This document outlines my 4th place solution for the Kaggle Yelp Restaurant Photo Classification competition.
We fine-tune the pre-trained Inception V3 network provided by mxnet here.
We modify the symbol file here by renaming the fully-connected layer. This prevents mxnet from trying to initialize this layer with pre-trained weights. We also reduce the number of output classes from 1000 to 9 (as there are 9 business labels to predict) and change the output to LogisticRegressionOutput (independent sigmoids) which is appropriate for multi-label learning, as the output probabilties are not constrained to add to 1.
Using this modified architecture, we initialize the model with pre-trained weights, except for the last layer which was renamed and modified.
We train the network for 5 epochs through the training set, using random crop, mirror, and scaling of the images. An AWS Spot instance (g2.2xlarge) was used with cuDNN.
The features (1024 total) from the global_pool layer (next to last) are then extracted.
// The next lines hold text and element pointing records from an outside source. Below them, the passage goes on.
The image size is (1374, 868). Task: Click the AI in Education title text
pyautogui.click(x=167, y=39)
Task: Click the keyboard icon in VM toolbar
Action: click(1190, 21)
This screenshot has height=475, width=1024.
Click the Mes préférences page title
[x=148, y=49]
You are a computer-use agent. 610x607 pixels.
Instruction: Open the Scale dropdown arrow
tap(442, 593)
Business features were chosen to be the average of their image features.
These features are used as input into classical machine learning (ML) models. These models include support vector classification, logistic regression, and random forest. We use one-vs-rest methodology for the multi-label problem. Scikit-learn was used here.
The class label probabilities from the 3 ML models are averaged and we use a threshold of 0.46 (determined from cross-validation) for selecting a label.
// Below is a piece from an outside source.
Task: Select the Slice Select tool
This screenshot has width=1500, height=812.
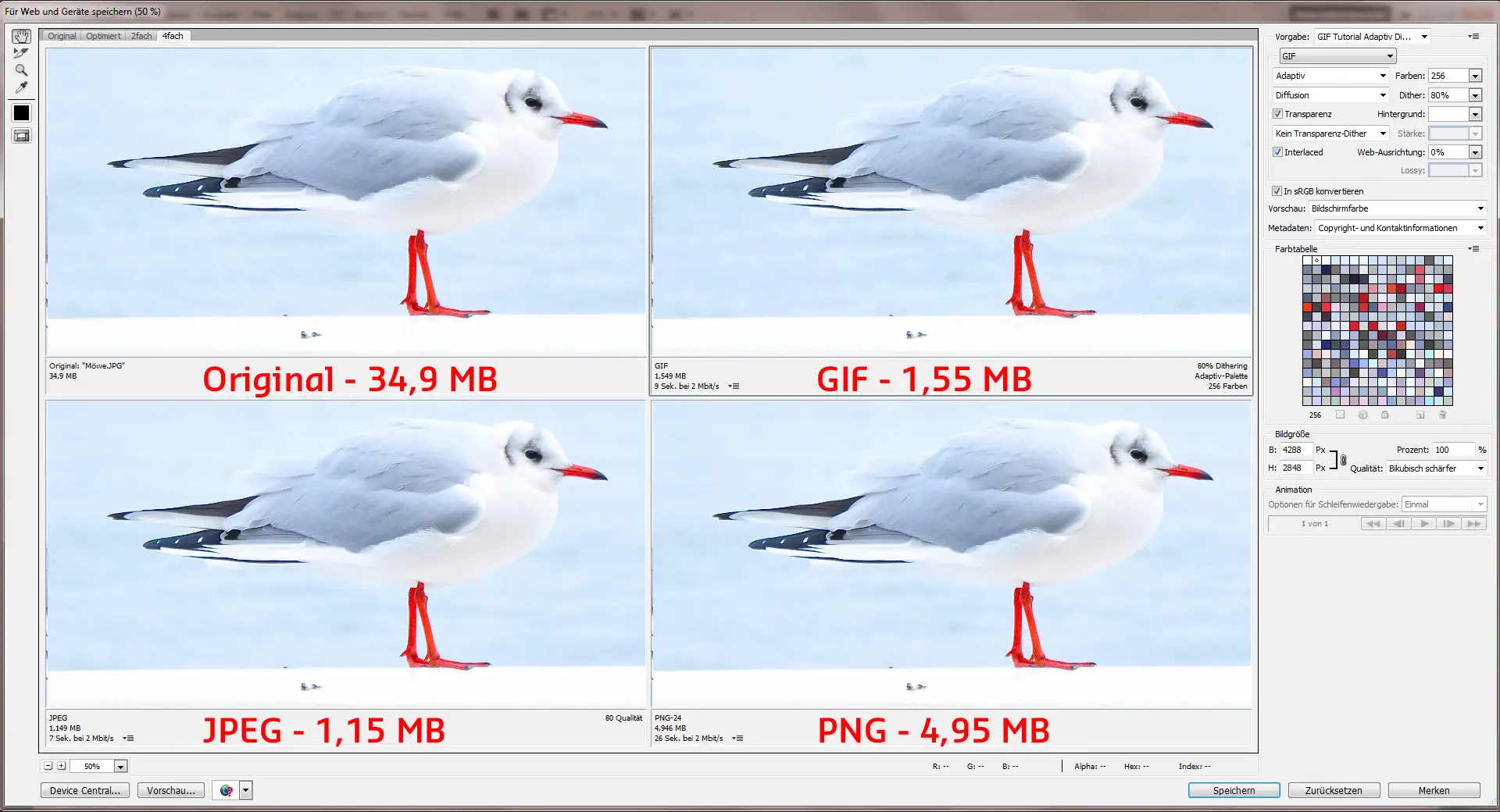Action: click(20, 53)
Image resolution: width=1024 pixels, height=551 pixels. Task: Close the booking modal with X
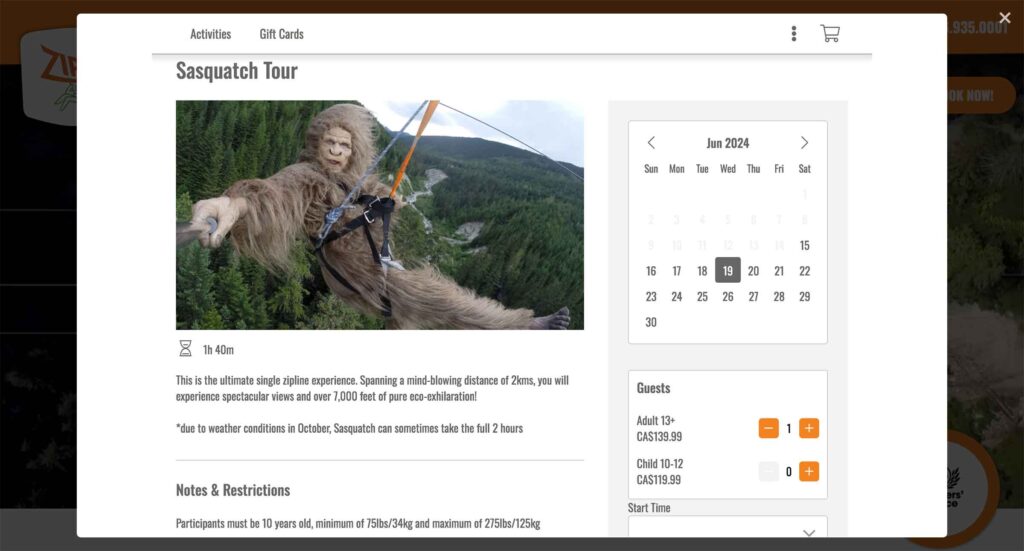tap(1004, 18)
Finally, a majority vote classifier is used taking features extracted from epochs 3 through 5.
Fine-tuning of the network resulted in an improvement of 0.04 in local CV tests. On the public leaderboard, this resulted in a score around 0.81, which was good for top 10 at the time.
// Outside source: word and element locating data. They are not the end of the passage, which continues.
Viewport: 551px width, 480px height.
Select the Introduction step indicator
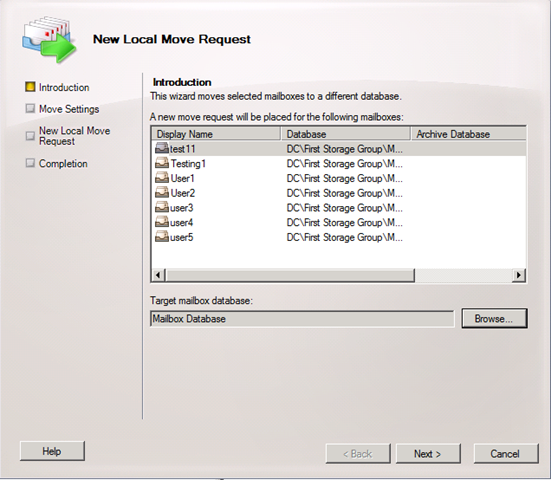tap(30, 87)
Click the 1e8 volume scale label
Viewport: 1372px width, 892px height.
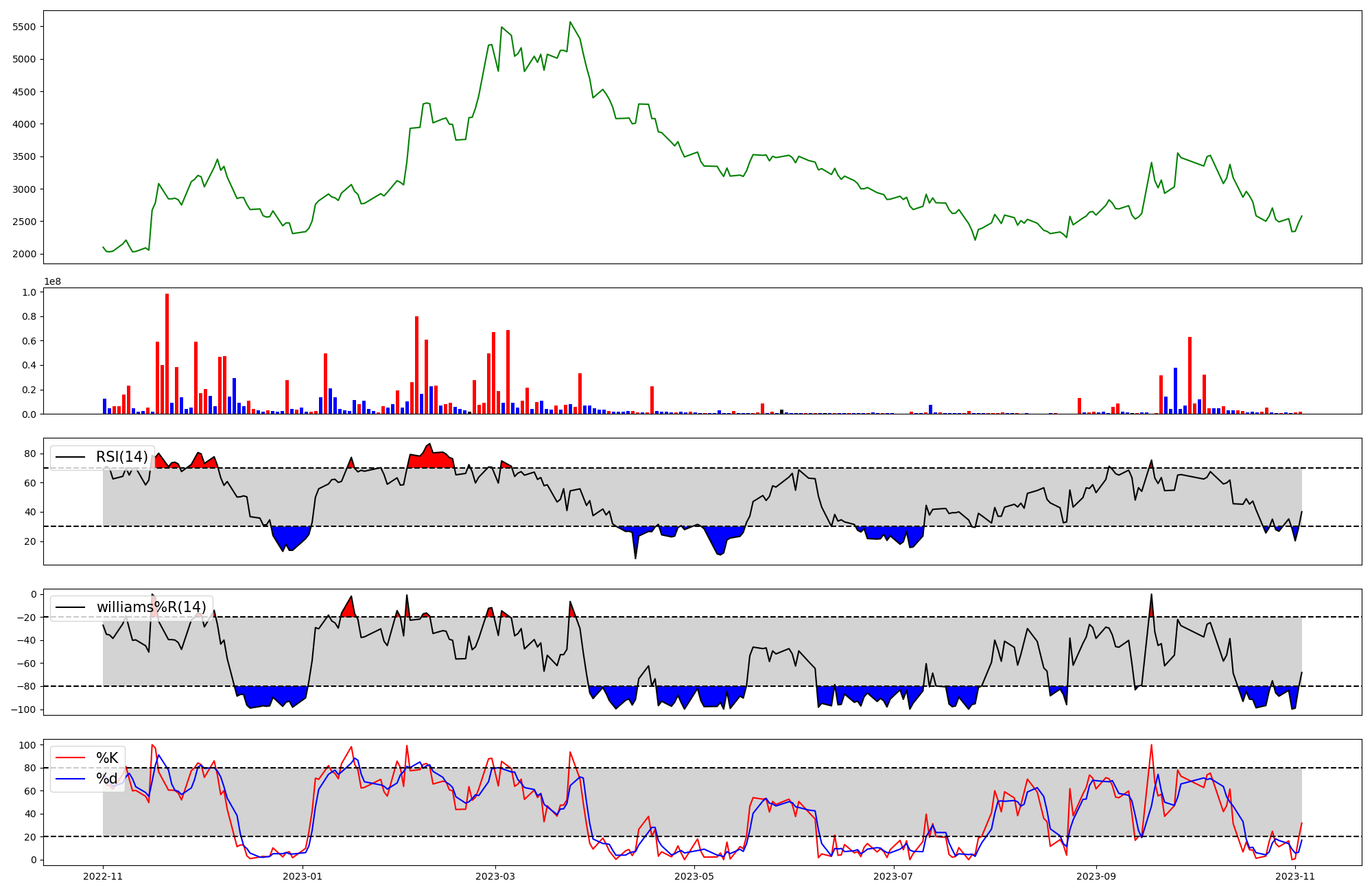click(53, 281)

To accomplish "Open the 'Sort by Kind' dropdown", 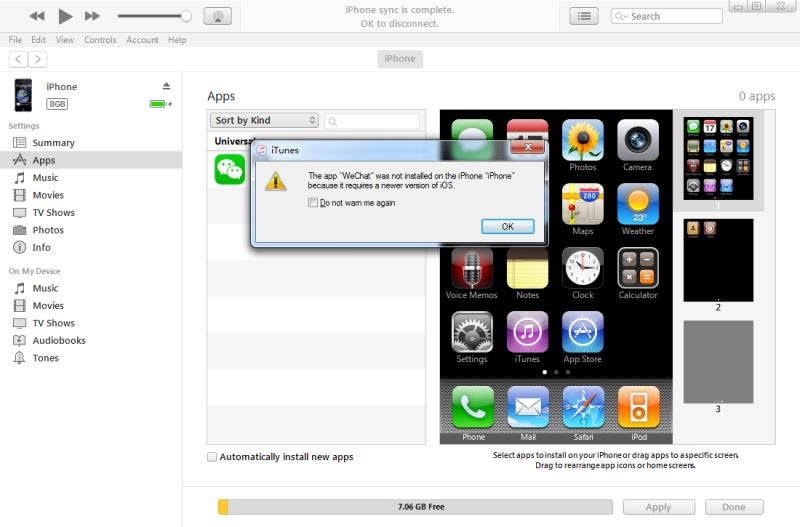I will click(x=265, y=121).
Interestingly, adding a random forest classifier into the ML ensemble resulted in about a 0.01 improvement. Probably this was because the non-linear nature of random forest could pick out some relations the linear classifiers could not, and the random forest predictions were generally less correlated with the others. Random forest was more optimistic in choosing labels, while the linear classifiers were less so, so averaging provided a sort of best of both. Ensembling via majority vote from different epochs added an additional 0.01 improvement.
On the last day, I found that decreasing the regularization parameter in the SVC model helped increase the score. One of the submissions was 6th on the public leaderboard but would have been first on the private leaderboard. Most likely, though, it would have been a lucky submission if chosen. If I had more time, I would have ensembled together more of these modified SVC models to try to get a more consistent model when tested against the private leaderboard.
This part will outline the scripts I used.
I used the ImageRecordIter from mxnet, which has quite good performance. The record file generator first requires a .lst file which is what create_img_list.py does. After creating the .lst file, generate the record file following the steps here. Use resize=299 label_width=9.
The script train_inception.py fine-tunes the Inception V3 model pre-trained by mxnet.
The script get_image_features.py extracts the image features from the global_pool layer (next to last) of the fine-tuned model.
The business features are the average of the image features. The scripts get_biz_features*.py extract these features.
Using the business features and labels, train three different ML models (support vector classification, logistic regression, and random forest). Use the one-vs-rest approach for multi-label classification. I used scikit-learn for these models in train_ml.py.
Using the models, generate predictions in test_ml.py. The predictions use the average probabilities from the 3 ML models and a threshold of 0.46 for assigning labels. The threshold was chosen from local CV runs.
After generating predictions from features extracted from different epochs, the script merge_submissions.py generates an majority vote classifier. I found ensembled model scores were generally more reliable, in terms of private/public scores being closer.
I'd like to thank Kaggle for hosting the competition and Yelp for providing the challenge and interesting data set. I also want to give a high recommendation for mxnet. Great performance and ease-of-use.